**SUPPLIED ENTRIES:**
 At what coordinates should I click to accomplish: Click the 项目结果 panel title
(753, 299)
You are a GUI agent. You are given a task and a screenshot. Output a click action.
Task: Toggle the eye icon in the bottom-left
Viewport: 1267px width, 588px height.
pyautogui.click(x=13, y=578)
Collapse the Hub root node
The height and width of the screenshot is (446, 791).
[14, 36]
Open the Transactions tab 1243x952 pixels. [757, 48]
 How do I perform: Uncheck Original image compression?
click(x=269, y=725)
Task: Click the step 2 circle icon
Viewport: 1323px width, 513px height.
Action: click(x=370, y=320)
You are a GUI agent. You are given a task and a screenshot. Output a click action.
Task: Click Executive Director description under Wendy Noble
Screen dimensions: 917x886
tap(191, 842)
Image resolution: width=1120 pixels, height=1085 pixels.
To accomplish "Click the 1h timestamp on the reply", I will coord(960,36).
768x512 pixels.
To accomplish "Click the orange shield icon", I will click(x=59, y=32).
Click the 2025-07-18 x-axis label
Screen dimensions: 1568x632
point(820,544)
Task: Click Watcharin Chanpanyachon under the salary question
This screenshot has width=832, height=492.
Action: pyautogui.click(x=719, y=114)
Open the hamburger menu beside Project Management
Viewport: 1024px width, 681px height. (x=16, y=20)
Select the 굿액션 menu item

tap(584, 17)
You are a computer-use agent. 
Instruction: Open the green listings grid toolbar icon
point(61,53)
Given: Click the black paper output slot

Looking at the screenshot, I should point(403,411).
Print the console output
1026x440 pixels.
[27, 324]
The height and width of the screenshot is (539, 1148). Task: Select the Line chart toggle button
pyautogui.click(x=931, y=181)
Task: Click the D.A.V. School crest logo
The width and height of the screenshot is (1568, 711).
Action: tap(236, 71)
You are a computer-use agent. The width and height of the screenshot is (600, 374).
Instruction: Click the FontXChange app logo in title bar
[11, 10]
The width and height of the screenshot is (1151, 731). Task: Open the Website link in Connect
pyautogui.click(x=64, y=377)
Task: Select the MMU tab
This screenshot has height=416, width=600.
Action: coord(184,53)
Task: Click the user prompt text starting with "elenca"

**DIRECTIONS FOR THIS TASK:** The material above must be output in full. Keep every word as it is.

**EXERCISE OUTPUT:**
 At what coordinates should I click to accomplish: Click the 项目结果 panel title
(753, 299)
You are a GUI agent. You are given a task and a screenshot. Output a click action.
Task: Toggle the eye icon in the bottom-left
Viewport: 1267px width, 588px height.
pyautogui.click(x=13, y=578)
Collapse the Hub root node
The height and width of the screenshot is (446, 791).
[14, 36]
Open the Transactions tab 1243x952 pixels. [757, 48]
 How do I perform: Uncheck Original image compression?
click(x=269, y=725)
Task: Click the step 2 circle icon
Viewport: 1323px width, 513px height.
Action: click(x=370, y=320)
You are a GUI agent. You are given a task and a screenshot. Output a click action.
Task: Click Executive Director description under Wendy Noble
Screen dimensions: 917x886
tap(191, 842)
Image resolution: width=1120 pixels, height=1085 pixels.
To accomplish "Click the 1h timestamp on the reply", I will coord(960,36).
768x512 pixels.
To accomplish "Click the orange shield icon", I will click(x=59, y=32).
Click the 2025-07-18 x-axis label
Screen dimensions: 1568x632
point(820,544)
Task: Click Watcharin Chanpanyachon under the salary question
This screenshot has width=832, height=492.
Action: pyautogui.click(x=719, y=114)
Open the hamburger menu beside Project Management
Viewport: 1024px width, 681px height. (x=16, y=20)
Select the 굿액션 menu item

tap(584, 17)
You are a computer-use agent. 
Instruction: Open the green listings grid toolbar icon
point(61,53)
Given: Click the black paper output slot

Looking at the screenshot, I should point(403,411).
Print the console output
1026x440 pixels.
[27, 324]
The height and width of the screenshot is (539, 1148). Task: Select the Line chart toggle button
pyautogui.click(x=931, y=181)
Task: Click the D.A.V. School crest logo
The width and height of the screenshot is (1568, 711).
Action: tap(236, 71)
You are a computer-use agent. The width and height of the screenshot is (600, 374).
Instruction: Click the FontXChange app logo in title bar
[11, 10]
The width and height of the screenshot is (1151, 731). Task: Open the Website link in Connect
pyautogui.click(x=64, y=377)
Task: Select the MMU tab
This screenshot has height=416, width=600.
Action: coord(184,53)
Task: Click the user prompt text starting with "elenca"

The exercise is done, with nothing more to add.